::: MATERIAL SUPPLIED :::

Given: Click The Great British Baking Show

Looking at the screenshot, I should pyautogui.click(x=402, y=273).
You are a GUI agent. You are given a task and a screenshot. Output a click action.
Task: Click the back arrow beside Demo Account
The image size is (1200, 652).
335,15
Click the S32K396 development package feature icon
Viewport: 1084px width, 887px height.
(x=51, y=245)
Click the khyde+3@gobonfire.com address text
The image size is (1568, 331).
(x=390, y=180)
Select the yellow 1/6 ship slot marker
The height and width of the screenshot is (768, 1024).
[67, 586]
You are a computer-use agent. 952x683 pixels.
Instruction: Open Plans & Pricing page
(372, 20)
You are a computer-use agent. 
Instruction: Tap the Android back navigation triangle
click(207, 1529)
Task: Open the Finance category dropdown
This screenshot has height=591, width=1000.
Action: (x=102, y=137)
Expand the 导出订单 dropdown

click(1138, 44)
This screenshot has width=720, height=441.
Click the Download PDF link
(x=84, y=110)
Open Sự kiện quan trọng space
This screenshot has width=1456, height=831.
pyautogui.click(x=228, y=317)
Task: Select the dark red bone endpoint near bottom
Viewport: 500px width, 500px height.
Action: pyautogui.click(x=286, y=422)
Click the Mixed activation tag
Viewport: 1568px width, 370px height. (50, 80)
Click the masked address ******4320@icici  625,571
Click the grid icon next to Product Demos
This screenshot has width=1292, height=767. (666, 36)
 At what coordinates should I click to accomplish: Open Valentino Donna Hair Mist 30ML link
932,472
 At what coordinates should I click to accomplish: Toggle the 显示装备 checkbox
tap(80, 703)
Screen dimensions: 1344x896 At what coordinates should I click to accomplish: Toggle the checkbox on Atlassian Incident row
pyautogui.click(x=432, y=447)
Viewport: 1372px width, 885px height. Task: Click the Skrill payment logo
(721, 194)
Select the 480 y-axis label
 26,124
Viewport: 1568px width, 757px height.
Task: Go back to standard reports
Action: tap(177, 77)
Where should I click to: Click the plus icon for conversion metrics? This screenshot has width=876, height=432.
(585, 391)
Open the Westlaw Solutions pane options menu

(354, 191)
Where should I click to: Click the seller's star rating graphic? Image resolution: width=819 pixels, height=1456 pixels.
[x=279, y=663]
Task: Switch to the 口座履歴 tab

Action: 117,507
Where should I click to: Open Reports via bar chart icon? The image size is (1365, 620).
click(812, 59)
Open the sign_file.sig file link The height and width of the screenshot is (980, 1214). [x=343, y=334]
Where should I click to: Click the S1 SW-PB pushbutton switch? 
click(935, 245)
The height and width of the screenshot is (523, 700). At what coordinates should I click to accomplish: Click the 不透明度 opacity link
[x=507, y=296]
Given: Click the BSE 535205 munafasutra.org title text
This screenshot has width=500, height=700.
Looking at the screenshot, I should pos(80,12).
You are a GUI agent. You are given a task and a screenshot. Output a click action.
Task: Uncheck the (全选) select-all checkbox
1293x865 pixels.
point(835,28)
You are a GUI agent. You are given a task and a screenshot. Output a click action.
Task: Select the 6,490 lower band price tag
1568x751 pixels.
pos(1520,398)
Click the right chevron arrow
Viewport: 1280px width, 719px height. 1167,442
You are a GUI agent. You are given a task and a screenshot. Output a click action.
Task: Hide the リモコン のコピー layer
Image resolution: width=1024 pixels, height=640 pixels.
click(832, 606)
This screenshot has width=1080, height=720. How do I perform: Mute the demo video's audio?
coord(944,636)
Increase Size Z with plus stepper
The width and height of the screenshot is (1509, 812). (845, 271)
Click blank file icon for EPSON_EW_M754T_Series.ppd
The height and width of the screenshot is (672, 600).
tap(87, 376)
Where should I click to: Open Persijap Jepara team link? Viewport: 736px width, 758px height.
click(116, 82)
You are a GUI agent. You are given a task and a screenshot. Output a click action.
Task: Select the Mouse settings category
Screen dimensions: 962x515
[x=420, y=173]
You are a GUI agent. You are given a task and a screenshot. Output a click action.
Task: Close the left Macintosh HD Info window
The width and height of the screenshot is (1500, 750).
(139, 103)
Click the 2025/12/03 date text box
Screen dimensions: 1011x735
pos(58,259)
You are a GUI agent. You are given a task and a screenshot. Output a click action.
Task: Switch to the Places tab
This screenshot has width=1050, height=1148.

:::

ASSIGNMENT:
Return the entries above word for word.

ANSWER TO THIS TASK:
Given: Click The Great British Baking Show

Looking at the screenshot, I should pyautogui.click(x=402, y=273).
You are a GUI agent. You are given a task and a screenshot. Output a click action.
Task: Click the back arrow beside Demo Account
The image size is (1200, 652).
335,15
Click the S32K396 development package feature icon
Viewport: 1084px width, 887px height.
(x=51, y=245)
Click the khyde+3@gobonfire.com address text
The image size is (1568, 331).
(x=390, y=180)
Select the yellow 1/6 ship slot marker
The height and width of the screenshot is (768, 1024).
[67, 586]
You are a computer-use agent. 952x683 pixels.
Instruction: Open Plans & Pricing page
(372, 20)
You are a computer-use agent. 
Instruction: Tap the Android back navigation triangle
click(207, 1529)
Task: Open the Finance category dropdown
This screenshot has height=591, width=1000.
Action: (x=102, y=137)
Expand the 导出订单 dropdown

click(1138, 44)
This screenshot has width=720, height=441.
Click the Download PDF link
(x=84, y=110)
Open Sự kiện quan trọng space
This screenshot has width=1456, height=831.
pyautogui.click(x=228, y=317)
Task: Select the dark red bone endpoint near bottom
Viewport: 500px width, 500px height.
Action: pyautogui.click(x=286, y=422)
Click the Mixed activation tag
Viewport: 1568px width, 370px height. (50, 80)
Click the masked address ******4320@icici  625,571
Click the grid icon next to Product Demos
This screenshot has width=1292, height=767. (666, 36)
 At what coordinates should I click to accomplish: Open Valentino Donna Hair Mist 30ML link
932,472
 At what coordinates should I click to accomplish: Toggle the 显示装备 checkbox
tap(80, 703)
Screen dimensions: 1344x896 At what coordinates should I click to accomplish: Toggle the checkbox on Atlassian Incident row
pyautogui.click(x=432, y=447)
Viewport: 1372px width, 885px height. Task: Click the Skrill payment logo
(721, 194)
Select the 480 y-axis label
 26,124
Viewport: 1568px width, 757px height.
Task: Go back to standard reports
Action: tap(177, 77)
Where should I click to: Click the plus icon for conversion metrics? This screenshot has width=876, height=432.
(585, 391)
Open the Westlaw Solutions pane options menu

(354, 191)
Where should I click to: Click the seller's star rating graphic? Image resolution: width=819 pixels, height=1456 pixels.
[x=279, y=663]
Task: Switch to the 口座履歴 tab

Action: 117,507
Where should I click to: Open Reports via bar chart icon? The image size is (1365, 620).
click(812, 59)
Open the sign_file.sig file link The height and width of the screenshot is (980, 1214). [x=343, y=334]
Where should I click to: Click the S1 SW-PB pushbutton switch? 
click(935, 245)
The height and width of the screenshot is (523, 700). At what coordinates should I click to accomplish: Click the 不透明度 opacity link
[x=507, y=296]
Given: Click the BSE 535205 munafasutra.org title text
This screenshot has width=500, height=700.
Looking at the screenshot, I should pos(80,12).
You are a GUI agent. You are given a task and a screenshot. Output a click action.
Task: Uncheck the (全选) select-all checkbox
1293x865 pixels.
point(835,28)
You are a GUI agent. You are given a task and a screenshot. Output a click action.
Task: Select the 6,490 lower band price tag
1568x751 pixels.
pos(1520,398)
Click the right chevron arrow
Viewport: 1280px width, 719px height. 1167,442
You are a GUI agent. You are given a task and a screenshot. Output a click action.
Task: Hide the リモコン のコピー layer
Image resolution: width=1024 pixels, height=640 pixels.
click(832, 606)
This screenshot has width=1080, height=720. How do I perform: Mute the demo video's audio?
coord(944,636)
Increase Size Z with plus stepper
The width and height of the screenshot is (1509, 812). (845, 271)
Click blank file icon for EPSON_EW_M754T_Series.ppd
The height and width of the screenshot is (672, 600).
tap(87, 376)
Where should I click to: Open Persijap Jepara team link? Viewport: 736px width, 758px height.
click(116, 82)
You are a GUI agent. You are given a task and a screenshot. Output a click action.
Task: Select the Mouse settings category
Screen dimensions: 962x515
[x=420, y=173]
You are a GUI agent. You are given a task and a screenshot. Output a click action.
Task: Close the left Macintosh HD Info window
The width and height of the screenshot is (1500, 750).
(139, 103)
Click the 2025/12/03 date text box
Screen dimensions: 1011x735
pos(58,259)
You are a GUI agent. You are given a task and a screenshot. Output a click action.
Task: Switch to the Places tab
This screenshot has width=1050, height=1148.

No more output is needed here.